Riga Photography Biennial – NEXT 2025 award ‘Seeking the Latest in Photography!’ winner Ruudu Ulas’s solo exhibition ‘Difficult Objects’
April 26 - May 30 |
ISSP
Gallery, Berga Bazārs, Marijas Street 13k 3, Rīga
Opening hours: Tuesday – Saturday 12 – 18, Thursday 12 – 20. Free
entrance
Opening: April 25, 18:00

This year the Riga Photography Biennial Seeking the Latest in
Photography! Award was presented for the sixth time. The goal of the
award is to discover and recognise the creative efforts of young artists
who demonstrate the power of the image in their works, offering an
original point of view and conceptual depth suited to the times. It
highlights emerging Baltic artists whose works are already full of these
qualities. Since 2019, the award has been presented as part of the
Biennial’s programme NEXT, in cooperation with the ISSP Gallery.

(A block of data)

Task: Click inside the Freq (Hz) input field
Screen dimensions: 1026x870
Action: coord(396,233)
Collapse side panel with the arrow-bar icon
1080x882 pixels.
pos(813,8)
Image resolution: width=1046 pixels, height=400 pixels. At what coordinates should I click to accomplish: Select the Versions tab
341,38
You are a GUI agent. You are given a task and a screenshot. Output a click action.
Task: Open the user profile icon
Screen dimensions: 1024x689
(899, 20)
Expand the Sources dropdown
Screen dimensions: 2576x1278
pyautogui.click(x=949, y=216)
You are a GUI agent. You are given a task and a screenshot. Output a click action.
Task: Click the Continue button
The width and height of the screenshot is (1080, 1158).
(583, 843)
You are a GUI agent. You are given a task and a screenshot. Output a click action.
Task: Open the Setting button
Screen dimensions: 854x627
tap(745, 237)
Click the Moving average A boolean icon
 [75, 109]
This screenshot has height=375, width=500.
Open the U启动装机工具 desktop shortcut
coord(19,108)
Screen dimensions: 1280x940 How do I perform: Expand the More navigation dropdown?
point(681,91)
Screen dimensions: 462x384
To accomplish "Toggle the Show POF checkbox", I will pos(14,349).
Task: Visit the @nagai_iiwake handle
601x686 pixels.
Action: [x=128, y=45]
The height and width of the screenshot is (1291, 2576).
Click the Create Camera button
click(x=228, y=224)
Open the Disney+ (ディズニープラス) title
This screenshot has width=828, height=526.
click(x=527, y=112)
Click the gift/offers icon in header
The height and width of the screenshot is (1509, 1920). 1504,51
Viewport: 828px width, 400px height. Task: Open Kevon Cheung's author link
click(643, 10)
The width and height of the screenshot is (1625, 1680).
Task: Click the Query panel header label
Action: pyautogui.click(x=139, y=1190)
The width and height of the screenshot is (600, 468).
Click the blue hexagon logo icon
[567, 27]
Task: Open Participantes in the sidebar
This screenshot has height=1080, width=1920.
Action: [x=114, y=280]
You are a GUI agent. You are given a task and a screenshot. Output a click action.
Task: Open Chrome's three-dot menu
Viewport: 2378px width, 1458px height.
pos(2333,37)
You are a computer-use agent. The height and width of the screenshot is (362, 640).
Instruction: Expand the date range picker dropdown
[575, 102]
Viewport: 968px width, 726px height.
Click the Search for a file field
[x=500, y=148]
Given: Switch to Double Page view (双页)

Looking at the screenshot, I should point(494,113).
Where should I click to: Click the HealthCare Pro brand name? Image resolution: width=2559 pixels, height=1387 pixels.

- Exercise directions -
Rewrite the biennial award announcement, starting at "This year the" and ending at "the ISSP Gallery.", with "emerging" replaced by "promising".

- Complete output -
This year the Riga Photography Biennial Seeking the Latest in
Photography! Award was presented for the sixth time. The goal of the
award is to discover and recognise the creative efforts of young artists
who demonstrate the power of the image in their works, offering an
original point of view and conceptual depth suited to the times. It
highlights promising Baltic artists whose works are already full of these
qualities. Since 2019, the award has been presented as part of the
Biennial’s programme NEXT, in cooperation with the ISSP Gallery.